Would you be equally happy if fmod was made constexpr? 

(instead of % for floats)

Sent from my BlackBerry portable Babbage Device

From: ryan...@digipen.edu Sent: Tuesday, April 24, 2018 3:47 AM To: ISO C++ Standard - Future Proposals Reply To: std-pr...@isocpp.org Subject: Re: [std-proposals] Add the modulus operator to floating point types.
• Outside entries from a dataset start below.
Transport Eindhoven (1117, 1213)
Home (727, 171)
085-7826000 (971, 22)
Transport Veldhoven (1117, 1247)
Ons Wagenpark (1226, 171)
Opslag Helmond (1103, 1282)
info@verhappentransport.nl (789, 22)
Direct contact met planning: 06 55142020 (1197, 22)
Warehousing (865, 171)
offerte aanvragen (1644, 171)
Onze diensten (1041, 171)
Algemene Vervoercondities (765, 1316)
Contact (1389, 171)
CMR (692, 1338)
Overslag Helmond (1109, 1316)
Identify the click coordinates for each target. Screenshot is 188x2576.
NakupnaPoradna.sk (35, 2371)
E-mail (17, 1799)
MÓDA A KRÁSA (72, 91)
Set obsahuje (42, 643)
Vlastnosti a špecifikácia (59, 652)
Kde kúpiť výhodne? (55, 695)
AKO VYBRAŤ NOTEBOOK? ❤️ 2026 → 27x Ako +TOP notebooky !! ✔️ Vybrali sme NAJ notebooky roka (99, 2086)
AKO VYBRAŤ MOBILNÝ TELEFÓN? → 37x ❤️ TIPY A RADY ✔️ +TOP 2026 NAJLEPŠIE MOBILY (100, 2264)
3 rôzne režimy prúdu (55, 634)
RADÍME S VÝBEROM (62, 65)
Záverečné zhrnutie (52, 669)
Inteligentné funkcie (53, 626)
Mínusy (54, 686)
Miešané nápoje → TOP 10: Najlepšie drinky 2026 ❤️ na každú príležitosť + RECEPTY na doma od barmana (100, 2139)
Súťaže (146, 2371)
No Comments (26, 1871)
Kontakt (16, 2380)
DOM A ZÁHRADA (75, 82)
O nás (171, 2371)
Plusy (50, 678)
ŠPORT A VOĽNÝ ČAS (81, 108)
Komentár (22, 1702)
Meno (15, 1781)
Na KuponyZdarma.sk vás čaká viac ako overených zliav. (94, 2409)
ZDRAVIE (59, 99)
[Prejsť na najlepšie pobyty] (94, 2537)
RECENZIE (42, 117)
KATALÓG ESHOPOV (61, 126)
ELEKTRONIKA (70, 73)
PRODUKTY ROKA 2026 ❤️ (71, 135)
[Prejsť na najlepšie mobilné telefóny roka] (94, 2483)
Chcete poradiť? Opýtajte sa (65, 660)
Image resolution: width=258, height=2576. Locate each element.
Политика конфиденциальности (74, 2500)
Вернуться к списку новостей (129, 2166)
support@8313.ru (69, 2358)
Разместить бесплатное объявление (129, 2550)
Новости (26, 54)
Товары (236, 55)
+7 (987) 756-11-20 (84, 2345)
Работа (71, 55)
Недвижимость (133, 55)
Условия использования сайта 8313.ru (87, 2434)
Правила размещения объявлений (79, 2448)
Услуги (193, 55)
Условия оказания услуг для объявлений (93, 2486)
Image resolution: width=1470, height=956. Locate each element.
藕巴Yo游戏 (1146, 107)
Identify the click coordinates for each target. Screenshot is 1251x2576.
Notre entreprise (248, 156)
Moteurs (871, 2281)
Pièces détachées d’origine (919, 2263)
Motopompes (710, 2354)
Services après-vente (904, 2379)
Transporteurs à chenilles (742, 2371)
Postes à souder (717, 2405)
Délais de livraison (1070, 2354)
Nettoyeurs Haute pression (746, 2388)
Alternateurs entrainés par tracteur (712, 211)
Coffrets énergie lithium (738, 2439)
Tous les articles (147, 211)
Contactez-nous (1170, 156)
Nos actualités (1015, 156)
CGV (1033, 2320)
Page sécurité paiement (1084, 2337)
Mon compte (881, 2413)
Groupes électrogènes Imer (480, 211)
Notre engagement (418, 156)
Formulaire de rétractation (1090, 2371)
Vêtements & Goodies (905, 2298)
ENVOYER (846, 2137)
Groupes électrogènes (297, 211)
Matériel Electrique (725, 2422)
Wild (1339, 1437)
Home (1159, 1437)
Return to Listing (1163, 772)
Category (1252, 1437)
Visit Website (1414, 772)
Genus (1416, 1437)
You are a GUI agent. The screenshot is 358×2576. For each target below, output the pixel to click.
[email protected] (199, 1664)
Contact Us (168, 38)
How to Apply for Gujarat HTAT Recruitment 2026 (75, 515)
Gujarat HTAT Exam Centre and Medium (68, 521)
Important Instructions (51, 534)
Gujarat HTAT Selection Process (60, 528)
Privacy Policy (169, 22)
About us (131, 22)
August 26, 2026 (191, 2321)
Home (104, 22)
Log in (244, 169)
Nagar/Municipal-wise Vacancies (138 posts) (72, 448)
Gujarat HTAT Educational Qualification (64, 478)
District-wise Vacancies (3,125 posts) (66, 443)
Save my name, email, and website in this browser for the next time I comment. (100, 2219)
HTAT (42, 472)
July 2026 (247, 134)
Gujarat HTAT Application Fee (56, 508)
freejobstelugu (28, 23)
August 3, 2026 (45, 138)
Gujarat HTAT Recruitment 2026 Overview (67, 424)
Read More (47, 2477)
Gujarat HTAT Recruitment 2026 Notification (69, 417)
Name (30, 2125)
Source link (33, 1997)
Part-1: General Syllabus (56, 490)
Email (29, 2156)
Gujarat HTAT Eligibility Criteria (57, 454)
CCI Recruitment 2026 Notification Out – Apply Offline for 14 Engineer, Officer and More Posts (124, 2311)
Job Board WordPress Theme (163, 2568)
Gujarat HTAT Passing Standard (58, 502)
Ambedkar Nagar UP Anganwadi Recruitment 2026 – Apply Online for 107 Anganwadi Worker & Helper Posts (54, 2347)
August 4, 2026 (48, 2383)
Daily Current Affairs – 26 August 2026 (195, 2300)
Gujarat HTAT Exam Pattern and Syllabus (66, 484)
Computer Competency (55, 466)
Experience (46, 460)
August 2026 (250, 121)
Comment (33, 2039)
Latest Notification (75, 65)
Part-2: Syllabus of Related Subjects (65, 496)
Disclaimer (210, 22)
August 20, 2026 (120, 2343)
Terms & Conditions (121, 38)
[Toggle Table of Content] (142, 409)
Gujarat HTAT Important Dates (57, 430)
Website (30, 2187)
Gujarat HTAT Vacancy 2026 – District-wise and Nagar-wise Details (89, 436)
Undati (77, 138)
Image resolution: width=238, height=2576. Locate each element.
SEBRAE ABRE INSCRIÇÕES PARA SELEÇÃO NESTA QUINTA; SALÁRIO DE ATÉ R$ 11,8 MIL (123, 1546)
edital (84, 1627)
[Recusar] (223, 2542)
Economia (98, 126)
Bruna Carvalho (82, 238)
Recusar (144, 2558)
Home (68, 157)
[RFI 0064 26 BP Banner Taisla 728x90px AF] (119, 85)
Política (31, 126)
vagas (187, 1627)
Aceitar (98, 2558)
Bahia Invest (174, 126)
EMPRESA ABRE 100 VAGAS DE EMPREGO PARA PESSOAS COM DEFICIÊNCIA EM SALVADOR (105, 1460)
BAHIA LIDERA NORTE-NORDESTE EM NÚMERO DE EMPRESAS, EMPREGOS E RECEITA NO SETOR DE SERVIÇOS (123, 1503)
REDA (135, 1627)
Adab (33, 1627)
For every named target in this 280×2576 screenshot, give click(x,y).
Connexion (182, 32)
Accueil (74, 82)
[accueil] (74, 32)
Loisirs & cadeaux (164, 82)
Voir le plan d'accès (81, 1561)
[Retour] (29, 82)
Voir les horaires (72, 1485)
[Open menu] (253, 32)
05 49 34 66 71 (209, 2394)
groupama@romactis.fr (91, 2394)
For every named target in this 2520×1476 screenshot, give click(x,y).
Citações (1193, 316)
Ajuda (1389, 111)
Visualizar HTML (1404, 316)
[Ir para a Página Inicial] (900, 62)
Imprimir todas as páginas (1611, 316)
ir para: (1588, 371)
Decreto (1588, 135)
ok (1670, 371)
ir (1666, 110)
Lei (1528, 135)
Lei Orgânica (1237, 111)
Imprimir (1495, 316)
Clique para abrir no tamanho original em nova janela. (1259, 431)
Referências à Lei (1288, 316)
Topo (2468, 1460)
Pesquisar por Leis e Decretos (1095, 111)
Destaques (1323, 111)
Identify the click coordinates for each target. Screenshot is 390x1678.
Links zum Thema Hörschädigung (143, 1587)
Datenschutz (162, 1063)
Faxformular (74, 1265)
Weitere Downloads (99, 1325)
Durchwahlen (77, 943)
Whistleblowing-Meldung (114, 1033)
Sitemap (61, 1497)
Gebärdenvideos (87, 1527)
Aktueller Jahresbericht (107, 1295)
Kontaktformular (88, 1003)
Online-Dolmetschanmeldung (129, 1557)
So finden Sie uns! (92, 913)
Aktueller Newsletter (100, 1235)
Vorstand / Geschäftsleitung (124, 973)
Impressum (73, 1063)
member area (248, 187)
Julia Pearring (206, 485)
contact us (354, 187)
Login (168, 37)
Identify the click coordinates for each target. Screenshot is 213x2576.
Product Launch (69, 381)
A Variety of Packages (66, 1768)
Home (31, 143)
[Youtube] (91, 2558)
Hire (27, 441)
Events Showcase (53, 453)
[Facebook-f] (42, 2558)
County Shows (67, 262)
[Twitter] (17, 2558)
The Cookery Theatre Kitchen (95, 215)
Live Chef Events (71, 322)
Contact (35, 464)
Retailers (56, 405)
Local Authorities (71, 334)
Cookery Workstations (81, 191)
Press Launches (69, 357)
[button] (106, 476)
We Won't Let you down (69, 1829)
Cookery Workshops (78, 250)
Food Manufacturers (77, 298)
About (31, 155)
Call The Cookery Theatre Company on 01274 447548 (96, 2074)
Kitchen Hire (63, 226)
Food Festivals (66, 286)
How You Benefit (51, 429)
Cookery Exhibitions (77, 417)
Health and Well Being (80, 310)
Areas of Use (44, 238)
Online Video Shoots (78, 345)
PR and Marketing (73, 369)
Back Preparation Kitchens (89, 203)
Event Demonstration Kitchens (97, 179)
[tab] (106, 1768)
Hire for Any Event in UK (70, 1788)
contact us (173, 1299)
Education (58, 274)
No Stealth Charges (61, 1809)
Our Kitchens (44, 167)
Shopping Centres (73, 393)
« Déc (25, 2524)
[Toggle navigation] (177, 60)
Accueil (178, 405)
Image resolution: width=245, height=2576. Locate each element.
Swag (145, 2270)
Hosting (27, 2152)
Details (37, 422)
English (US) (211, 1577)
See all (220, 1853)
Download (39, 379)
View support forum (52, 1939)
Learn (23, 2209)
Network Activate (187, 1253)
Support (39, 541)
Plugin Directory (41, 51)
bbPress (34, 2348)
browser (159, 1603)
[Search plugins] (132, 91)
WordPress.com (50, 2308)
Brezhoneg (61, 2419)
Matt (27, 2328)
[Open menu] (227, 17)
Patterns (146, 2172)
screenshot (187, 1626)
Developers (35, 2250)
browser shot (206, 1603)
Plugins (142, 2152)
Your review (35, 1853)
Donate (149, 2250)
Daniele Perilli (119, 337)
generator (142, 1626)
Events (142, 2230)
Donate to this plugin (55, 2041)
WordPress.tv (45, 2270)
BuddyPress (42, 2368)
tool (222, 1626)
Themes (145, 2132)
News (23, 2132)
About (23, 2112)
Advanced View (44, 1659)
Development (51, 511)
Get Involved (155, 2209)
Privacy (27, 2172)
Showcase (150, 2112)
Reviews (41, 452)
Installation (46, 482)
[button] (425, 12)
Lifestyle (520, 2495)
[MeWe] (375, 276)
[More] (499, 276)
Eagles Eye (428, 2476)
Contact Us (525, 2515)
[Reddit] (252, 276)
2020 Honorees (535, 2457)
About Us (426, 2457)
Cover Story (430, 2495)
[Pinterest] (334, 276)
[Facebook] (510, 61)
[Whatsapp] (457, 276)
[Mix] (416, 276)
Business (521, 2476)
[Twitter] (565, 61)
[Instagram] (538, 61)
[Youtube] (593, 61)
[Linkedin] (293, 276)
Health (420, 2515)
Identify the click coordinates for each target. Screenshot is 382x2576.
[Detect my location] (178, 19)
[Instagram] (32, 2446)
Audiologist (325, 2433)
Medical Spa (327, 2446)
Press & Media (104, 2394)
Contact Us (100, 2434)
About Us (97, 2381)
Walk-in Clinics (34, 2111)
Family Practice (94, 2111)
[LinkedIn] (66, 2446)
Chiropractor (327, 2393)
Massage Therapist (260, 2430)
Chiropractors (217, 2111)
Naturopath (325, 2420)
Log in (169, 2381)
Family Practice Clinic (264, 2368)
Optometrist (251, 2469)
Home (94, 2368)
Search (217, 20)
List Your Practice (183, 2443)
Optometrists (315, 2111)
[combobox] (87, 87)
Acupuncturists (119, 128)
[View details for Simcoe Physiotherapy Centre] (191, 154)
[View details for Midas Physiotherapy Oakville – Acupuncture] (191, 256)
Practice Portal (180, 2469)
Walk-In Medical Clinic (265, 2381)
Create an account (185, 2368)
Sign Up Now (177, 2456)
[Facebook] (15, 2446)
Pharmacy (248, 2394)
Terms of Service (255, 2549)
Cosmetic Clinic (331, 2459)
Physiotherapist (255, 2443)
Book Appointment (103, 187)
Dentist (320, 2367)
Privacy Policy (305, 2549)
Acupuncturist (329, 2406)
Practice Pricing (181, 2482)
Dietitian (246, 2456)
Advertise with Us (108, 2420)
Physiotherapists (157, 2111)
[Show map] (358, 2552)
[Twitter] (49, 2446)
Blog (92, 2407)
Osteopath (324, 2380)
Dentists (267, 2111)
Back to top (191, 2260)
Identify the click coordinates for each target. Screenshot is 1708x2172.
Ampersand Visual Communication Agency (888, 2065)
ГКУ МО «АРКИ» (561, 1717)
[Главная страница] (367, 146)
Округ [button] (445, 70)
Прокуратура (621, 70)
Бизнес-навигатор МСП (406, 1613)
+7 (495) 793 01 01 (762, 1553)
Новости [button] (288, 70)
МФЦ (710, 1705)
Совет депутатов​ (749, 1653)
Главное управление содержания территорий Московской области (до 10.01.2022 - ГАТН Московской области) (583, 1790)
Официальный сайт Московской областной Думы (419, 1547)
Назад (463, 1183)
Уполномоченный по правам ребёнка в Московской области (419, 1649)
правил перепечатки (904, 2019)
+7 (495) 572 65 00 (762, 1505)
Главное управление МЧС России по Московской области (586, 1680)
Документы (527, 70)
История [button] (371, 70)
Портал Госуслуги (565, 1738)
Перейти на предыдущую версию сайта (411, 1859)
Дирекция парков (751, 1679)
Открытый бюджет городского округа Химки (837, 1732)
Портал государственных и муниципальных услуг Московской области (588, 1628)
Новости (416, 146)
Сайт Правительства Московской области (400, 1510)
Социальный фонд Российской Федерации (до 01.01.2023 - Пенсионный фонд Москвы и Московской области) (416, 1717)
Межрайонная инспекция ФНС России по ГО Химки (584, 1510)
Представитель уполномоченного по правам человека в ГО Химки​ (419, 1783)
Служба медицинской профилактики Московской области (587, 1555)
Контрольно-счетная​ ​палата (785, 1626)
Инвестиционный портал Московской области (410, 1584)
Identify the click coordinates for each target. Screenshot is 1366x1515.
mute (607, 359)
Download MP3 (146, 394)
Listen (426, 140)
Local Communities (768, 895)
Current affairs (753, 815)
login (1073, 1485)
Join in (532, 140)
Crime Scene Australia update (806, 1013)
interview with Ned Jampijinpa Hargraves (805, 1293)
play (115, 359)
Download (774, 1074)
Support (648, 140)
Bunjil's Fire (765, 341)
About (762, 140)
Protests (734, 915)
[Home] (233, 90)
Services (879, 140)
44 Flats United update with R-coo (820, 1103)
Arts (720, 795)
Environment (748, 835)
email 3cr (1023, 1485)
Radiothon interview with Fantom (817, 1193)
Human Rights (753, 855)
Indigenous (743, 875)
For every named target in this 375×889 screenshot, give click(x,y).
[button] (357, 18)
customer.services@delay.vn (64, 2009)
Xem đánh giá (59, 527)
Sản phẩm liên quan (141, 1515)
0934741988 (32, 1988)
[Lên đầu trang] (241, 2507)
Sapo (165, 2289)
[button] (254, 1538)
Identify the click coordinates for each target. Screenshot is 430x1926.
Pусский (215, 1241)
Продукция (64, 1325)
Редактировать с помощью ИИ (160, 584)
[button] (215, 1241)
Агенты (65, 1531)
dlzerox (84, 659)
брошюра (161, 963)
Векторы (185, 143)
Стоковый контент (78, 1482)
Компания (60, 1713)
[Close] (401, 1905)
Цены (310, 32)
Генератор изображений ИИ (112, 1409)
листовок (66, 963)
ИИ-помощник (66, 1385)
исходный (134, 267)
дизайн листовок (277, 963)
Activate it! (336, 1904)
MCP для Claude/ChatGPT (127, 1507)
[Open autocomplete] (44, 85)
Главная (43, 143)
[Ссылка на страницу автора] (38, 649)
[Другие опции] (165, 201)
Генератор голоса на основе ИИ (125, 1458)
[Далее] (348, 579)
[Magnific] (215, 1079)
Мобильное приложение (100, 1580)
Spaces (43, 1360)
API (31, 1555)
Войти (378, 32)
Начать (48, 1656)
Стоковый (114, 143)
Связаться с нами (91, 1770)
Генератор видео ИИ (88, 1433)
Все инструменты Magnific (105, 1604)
To view this discussion on the web visit https://groups.google.com/a/isocpp.org/d/msgid/std-proposals/90618fc9-0eb2-42bd-ad8e-3c983a3fde77%40isocpp.org.

[dgutson .]

(Same for std::remainder?)

To view this discussion on the web visit https://groups.google.com/a/isocpp.org/d/msgid/std-proposals/20180424102929.5099602.62637.51047%40gmail.com.

[Jeff Hammond]

Did you spend any time researching this topic before you posted?  The issue with your example isn't fmod but constexpr in <cmath> and the proposal to support this is linked from the top google search hit for "constexpr c++ cmath".

https://stackoverflow.com/questions/42189190/why-doesnt-the-c-standard-library-provide-constexpr-versions-of-the-cmath-fun points to http://www.open-std.org/jtc1/sc22/wg21/docs/papers/2017/p0533r0.pdf, which contains

constexpr float fmod(float x, float y); // see [library.c]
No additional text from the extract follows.